Domingo, 17 de Dezembro de 2017
ISSN 1519-7670 - Ano 19 - nº970

PRIMEIRAS EDIçõES > 4.

A educação e o Estado mínimo

Por lgarcia em 26/08/2003 na edição 239

PANORAMA DA AVALIAÇÃO

Victor Gentilli

O tema do suposto excesso de cursos de Jornalismo no Brasil sempre reaparece. Às vezes, até mesmo com a agregação de uma proposta, aparentemente tentadora, de impedir a criação de novos cursos.

Os números nunca são precisos. Nem todos os cursos de Comunicação oferecem formação em Jornalismo. Apenas os cursos que já têm alunos concluintes fazem o Provão. Como as universidades e os centros universitários têm autonomia para criar cursos (que só constarão de estatísticas oficiais quando seus alunos começarem a fazer o Provão), a rigor ninguém sabe quantos cursos de Jornalismo temos no Brasil.

A questão do número é secundária. Primeiro, porque a pressão por ensino superior tende a crescer, particularmente no Brasil, onde a meta oficial é colocar 30% dos jovens entre 18 e 24 anos matriculados no ensino superior até 2010. Aí os médicos e outros corporativos ficam limitando os cursos de medicina e outros. E ninguém percebe que o número de cursos de Administração, Letras, Pedagogia, Direito e similares são os que mais crescem? Necessitam apenas salas de aulas e de professores ? são baratinhos.
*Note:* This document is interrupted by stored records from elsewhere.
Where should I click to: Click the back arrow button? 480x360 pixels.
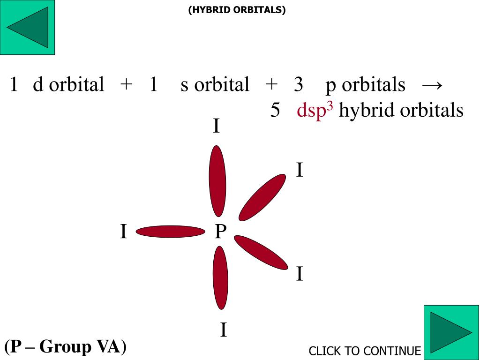point(28,27)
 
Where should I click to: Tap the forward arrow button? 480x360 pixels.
point(451,332)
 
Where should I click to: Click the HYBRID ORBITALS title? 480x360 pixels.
point(237,10)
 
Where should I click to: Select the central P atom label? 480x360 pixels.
point(220,231)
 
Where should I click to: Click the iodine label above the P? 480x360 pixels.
point(216,127)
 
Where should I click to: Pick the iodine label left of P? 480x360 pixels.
point(123,232)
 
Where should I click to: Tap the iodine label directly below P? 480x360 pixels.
point(224,330)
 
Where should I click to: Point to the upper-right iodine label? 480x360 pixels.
point(300,170)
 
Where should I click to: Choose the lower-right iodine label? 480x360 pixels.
point(300,274)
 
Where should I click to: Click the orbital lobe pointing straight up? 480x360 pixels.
point(217,181)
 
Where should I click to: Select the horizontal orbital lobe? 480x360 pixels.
point(171,232)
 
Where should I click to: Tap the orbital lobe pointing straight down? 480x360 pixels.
point(220,278)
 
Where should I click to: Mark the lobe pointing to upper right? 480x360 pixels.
point(262,197)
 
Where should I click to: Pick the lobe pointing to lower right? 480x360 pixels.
point(261,252)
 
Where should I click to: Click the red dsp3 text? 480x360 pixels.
point(315,111)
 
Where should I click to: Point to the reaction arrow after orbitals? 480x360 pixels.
point(432,85)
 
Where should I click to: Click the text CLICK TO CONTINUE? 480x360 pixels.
point(365,351)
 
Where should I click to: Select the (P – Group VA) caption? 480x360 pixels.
point(66,346)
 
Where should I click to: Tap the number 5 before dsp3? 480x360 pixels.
point(275,111)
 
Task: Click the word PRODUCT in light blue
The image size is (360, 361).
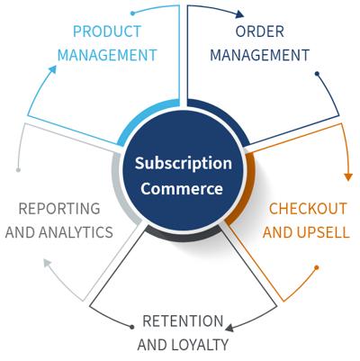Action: click(x=107, y=32)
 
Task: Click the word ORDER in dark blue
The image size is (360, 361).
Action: click(x=260, y=32)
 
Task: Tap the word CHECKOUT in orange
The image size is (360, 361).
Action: click(x=308, y=209)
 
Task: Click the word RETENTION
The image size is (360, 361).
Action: click(x=183, y=321)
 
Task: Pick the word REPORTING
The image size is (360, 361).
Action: click(x=59, y=209)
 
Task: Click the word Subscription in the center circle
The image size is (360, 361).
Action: click(x=184, y=164)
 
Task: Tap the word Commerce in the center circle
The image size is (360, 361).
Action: click(x=182, y=189)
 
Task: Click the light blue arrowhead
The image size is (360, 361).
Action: click(x=53, y=69)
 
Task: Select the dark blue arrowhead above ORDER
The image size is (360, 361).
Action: click(x=239, y=14)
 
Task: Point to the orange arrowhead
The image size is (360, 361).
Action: click(x=348, y=176)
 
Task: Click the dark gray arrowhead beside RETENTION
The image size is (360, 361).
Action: click(x=230, y=328)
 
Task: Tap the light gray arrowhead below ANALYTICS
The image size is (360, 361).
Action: click(x=48, y=263)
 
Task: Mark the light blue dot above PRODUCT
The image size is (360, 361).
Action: click(x=133, y=14)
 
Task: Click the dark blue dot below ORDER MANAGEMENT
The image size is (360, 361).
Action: click(x=317, y=73)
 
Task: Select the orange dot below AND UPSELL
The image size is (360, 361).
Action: click(x=317, y=267)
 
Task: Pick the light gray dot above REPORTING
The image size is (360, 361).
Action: click(x=18, y=170)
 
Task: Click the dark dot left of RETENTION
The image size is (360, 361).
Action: click(x=132, y=327)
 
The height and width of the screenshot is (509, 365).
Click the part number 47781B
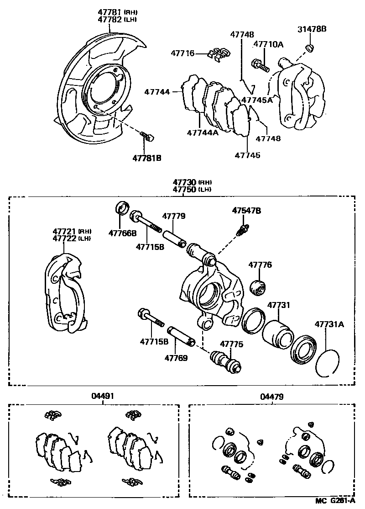click(x=147, y=158)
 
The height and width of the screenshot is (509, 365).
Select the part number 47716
click(x=182, y=53)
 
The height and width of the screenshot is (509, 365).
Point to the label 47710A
click(x=268, y=44)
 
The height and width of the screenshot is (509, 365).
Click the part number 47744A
click(x=202, y=133)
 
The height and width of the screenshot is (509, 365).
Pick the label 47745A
click(x=257, y=100)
Mas a questão da qualidade é fundamental. E é nela que estamos, surpreendentemente, no pior dos mundos. O governo anuncia que o Provão vai continuar, mas diferente.

Página inteira

O anúncio do "novo sistema de avaliação" do MEC, claro, vai ser comprado pela mídia a partir da quarta-feira (27/8), quando a comissão encarregada de prepará-lo fará a entrega formal ao ministro da Educação.. É pauta anunciada, sabida.

Claro também que os jornais vão ignorar as crescentes crises no MEC, no Inep e no Departamento de Avaliação do Ensino Superior (DAES), com suas freqüentes trocas de comandos. O Inep já está no segundo presidente, o DAES no quarto ? apenas neste ano da graça de 2003.
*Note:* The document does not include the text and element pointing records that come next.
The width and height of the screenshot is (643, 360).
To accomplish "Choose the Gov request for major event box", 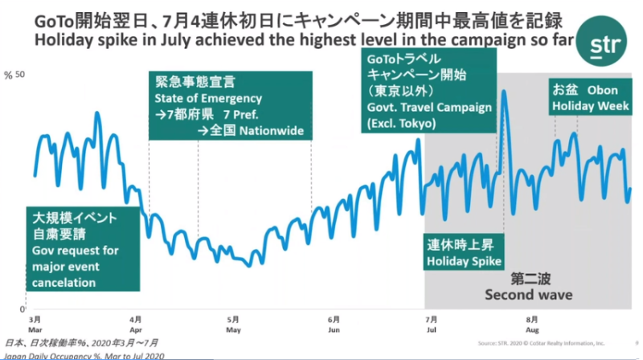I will tap(75, 251).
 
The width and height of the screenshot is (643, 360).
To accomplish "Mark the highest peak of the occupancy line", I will tap(504, 92).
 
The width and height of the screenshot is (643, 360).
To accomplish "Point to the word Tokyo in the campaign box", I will tap(415, 125).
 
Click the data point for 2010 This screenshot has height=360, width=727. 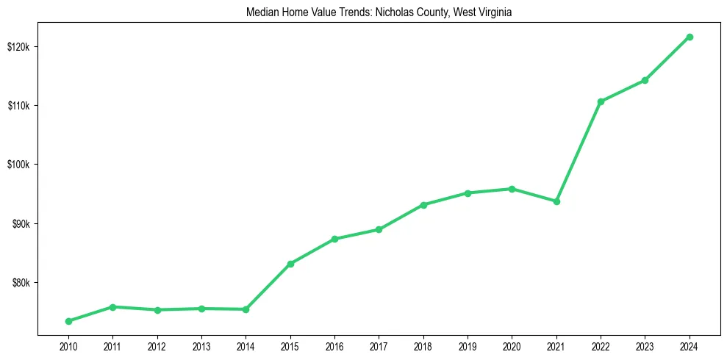pyautogui.click(x=68, y=321)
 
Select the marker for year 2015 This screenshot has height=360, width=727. pyautogui.click(x=290, y=264)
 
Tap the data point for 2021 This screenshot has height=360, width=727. pyautogui.click(x=556, y=201)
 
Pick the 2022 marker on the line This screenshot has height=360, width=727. pyautogui.click(x=601, y=101)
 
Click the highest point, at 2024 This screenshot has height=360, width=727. pyautogui.click(x=690, y=37)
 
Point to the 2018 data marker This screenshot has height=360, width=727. pyautogui.click(x=423, y=205)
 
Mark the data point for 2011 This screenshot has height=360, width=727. pyautogui.click(x=112, y=307)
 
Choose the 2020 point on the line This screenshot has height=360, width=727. pyautogui.click(x=512, y=189)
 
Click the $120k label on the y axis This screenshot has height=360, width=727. pyautogui.click(x=19, y=46)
Enquanto o Estado mínimo vai se consolidando no MEC, a imprensa vai embarcando nos balões de ensaio do ministro. Ou alguém ainda se recorda que o ministro anunciou interesse em cobrar, a posteriori, mensalidades dos alunos de renda mais alta?

Os fatos continuam ignorados pela sociedade:

1. Praticamente todos os cursos superiores tradicionais estão sem renovação de reconhecimento. No caso do Jornalismo, as exceções não passam de três escolas; apenas uma por atenção estrita à legislação.

2. As avaliações das condições de ensino ? que valem como reconhecimento ? continuam simplesmente correndo atrás do tempo perdido. Ninguém mais fala nos mutirões de avaliação, ninguém se preocupa com renovações de reconhecimento. Apenas os cursos criados recentemente, com novos formandos, estão sendo avaliados cada vez com mais atraso.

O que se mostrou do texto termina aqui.